WIP: ParquetSink should be aware of arrow schema encoding for the file metadata. #13866

wiedld · 2024-12-21T01:07:29Z

WIP: have a test still to debug -- looks like partitioning needs to be checked

Which issue does this PR close?

Rationale for this change

The ArrowWriter with it's default ArrowWriterOptions will encode the arrow schema in the parquet kv_metadata, unless explicitly skipped. Skipping is done via ArrowWriterOptions::with_skip_arrow_metadata.

In datafusion's ParquetSink, we can write in either single threaded or parallelized format. When in single-threaded mode, we use the default ArrowWriterOptions and the arrow schema is inserted into file kv_meta. However, when performing parallelized writes we do not use the ArrowWriter and instead rely upon the SerializedFileWriter. As a result, we are missing the arrow schema metadata in the parquet files (see the issue ticket).

ArrowWriterOptions vs WriterProperties

The SerializedFileWriter, along with other associated writers, rely upon the WriterProperties. The WriterProperties differ from the ArrowWriterOptions only in terms of the skip_arrow_metadata and the schema_root:

pub struct ArrowWriterOptions {
    properties: WriterProperties,
    skip_arrow_metadata: bool,
    schema_root: Option<String>,
}

The skip_arrow_metadata config is only used to decide if the schema should be added to the WriterProperties.kv_metadata.

Proposed Solution

Since we have WriterProperties, not ArrowWriterOptions, I focused on solutions which construct the proper WriterProperties.kv_metadata (with or without the arrow schema).

Our established pattern is to take TableParquetOptions configurations, and provide WriterProperties from those.
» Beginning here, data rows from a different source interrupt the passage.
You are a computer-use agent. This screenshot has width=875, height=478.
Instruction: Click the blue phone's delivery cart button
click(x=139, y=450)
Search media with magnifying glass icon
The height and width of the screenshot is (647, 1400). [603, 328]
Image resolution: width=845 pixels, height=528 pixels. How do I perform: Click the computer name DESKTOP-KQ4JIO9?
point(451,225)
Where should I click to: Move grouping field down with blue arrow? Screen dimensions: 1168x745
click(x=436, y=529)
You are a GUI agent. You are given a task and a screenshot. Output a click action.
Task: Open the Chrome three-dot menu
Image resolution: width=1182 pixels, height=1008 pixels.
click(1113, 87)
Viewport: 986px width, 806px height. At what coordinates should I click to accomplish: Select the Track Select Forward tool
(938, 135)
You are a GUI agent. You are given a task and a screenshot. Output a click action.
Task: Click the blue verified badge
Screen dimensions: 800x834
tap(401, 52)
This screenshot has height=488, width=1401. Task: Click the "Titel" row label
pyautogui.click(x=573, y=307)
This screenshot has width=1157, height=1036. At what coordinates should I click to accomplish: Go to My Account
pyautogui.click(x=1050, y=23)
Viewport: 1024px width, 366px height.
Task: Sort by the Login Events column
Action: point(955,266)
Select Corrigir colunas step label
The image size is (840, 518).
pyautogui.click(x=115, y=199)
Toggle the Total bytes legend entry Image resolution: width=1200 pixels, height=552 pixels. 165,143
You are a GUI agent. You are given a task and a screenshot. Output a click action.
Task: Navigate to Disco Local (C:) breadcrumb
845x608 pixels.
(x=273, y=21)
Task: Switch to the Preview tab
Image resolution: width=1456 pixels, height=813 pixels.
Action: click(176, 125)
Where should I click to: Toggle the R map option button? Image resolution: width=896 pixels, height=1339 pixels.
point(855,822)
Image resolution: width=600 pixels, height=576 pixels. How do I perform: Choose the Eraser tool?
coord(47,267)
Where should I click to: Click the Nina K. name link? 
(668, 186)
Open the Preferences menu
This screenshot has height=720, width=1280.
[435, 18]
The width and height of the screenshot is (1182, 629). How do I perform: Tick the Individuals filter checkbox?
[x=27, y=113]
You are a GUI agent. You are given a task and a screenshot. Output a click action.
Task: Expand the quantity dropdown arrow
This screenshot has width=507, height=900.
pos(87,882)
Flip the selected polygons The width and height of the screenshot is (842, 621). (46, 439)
There I updates those conversion methods to consider arrow schema insertion.

What changes are included in this PR?

add a new configuration ParquetOptions.skip_arrow_metadata
have ParquetSink single-threaded writes, which use the ArrowWriter, respect this configuration
have ParquetSink multiple-threaded writes, which use WriterProperties, respect this configuration

Are these changes tested?

yes.

Are there any user-facing changes?

We have new APIs:

ParquetOptions.skip_arrow_metadata configuration
replace/deprecate ParquetWriterOptions::try_from(ParquetWriterOptions) and replace with methods which explicitly handle arrow schema

wiedld · 2024-12-21T01:10:54Z

datafusion/common/src/file_options/parquet_writer.rs

+impl TableParquetOptions {
+    #[deprecated(
+        since = "44.0.0",
+        note = "Please use `TableParquetOptions::into_writer_properties_builder` and `TableParquetOptions::into_writer_properties_builder_with_arrow_schema`"
+    )]
+    pub fn try_from(table_opts: &TableParquetOptions) -> Result<ParquetWriterOptions> {


I cannot deprecate trait impls. Instead, this at least gives a deprecation notice under some conditions.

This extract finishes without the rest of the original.